Recently an acquaintance of mine blogged this post, What is the Benefit of Greek & Hebrew?, in which he says, “[r]eading in Greek and Hebrew slows me down and helps me rummage around in the text and reflect.” And goes on to reflect on this.

I think this is half-right and half-wrong, and both halves are interesting to think about. Firstly, half-right: learning to read in a foreign language does slow you down, and if your interest is the Scriptures, this is a great thing! I too have had that experience and benefit of being forced to slow down, to explore, to make connections, to dwell on the text. These are all good and positive outcomes of the process of learning a foreign language.

But I don’t think that’s the why, the ἵνα τί so to speak. Because it contains a contradictory seed of its own destruction within itself. Presumably we want to “get better” at reading in Greek and Hebrew. And as we get better, as we read more fluently, we can read faster. And so imagine you achieve the dream, you read Greek or Hebrew fluently, or near-natively, or even just “as fast as English”. Suddenly you have progressed to a point where that benefit is gone, and if that benefit of forced-slowed reading was your reason, you’ve outwitted yourself!

To put the same point in a couple of other guises – is it not possible to learn to read slow and rummage around the text in English? What about the Greek Fathers, for whom the New Testament was not a foreign language at all – what benefit to them of reading in the original?

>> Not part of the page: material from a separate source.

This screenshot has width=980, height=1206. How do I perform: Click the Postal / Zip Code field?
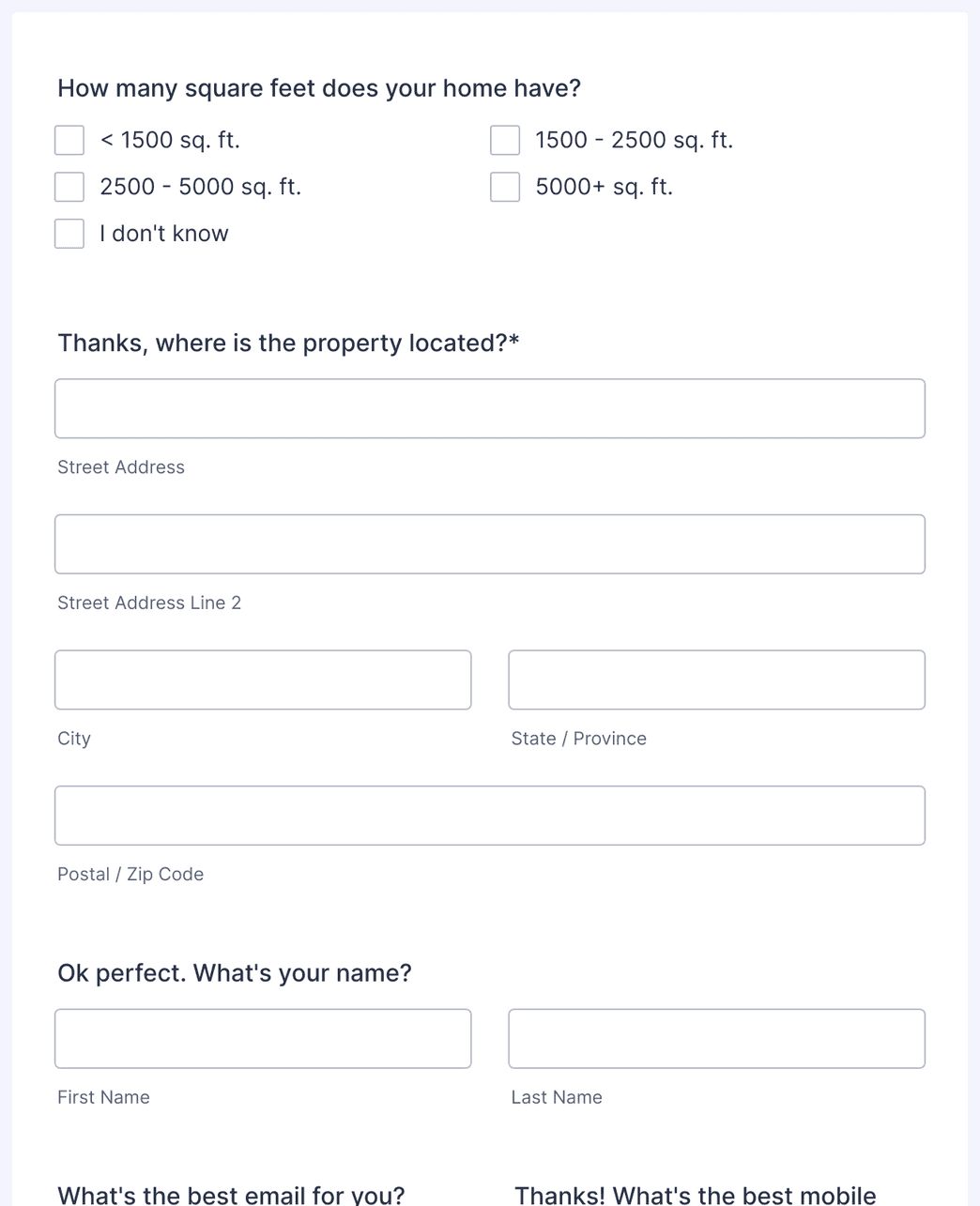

This is the half-wrong, in that I think it confuses a benefit with a purpose (to be fair, Brian doesn’t call it a purpose, he just calls it the main benefit). I think the purpose is to rummage around in the text without a veil. Anyone who has learnt any second language knows the inherent difficulties of translation, difficulties that will never go away. To access the original languages is to deal with the texts as they are, at the source. this is the why. Slow reading is a skill in itself, you can learn it, practice it, in English if you like. In another foreign language, if it please you. But it’s not the why, it’s a by-product of the long and slow road towards language proficiency.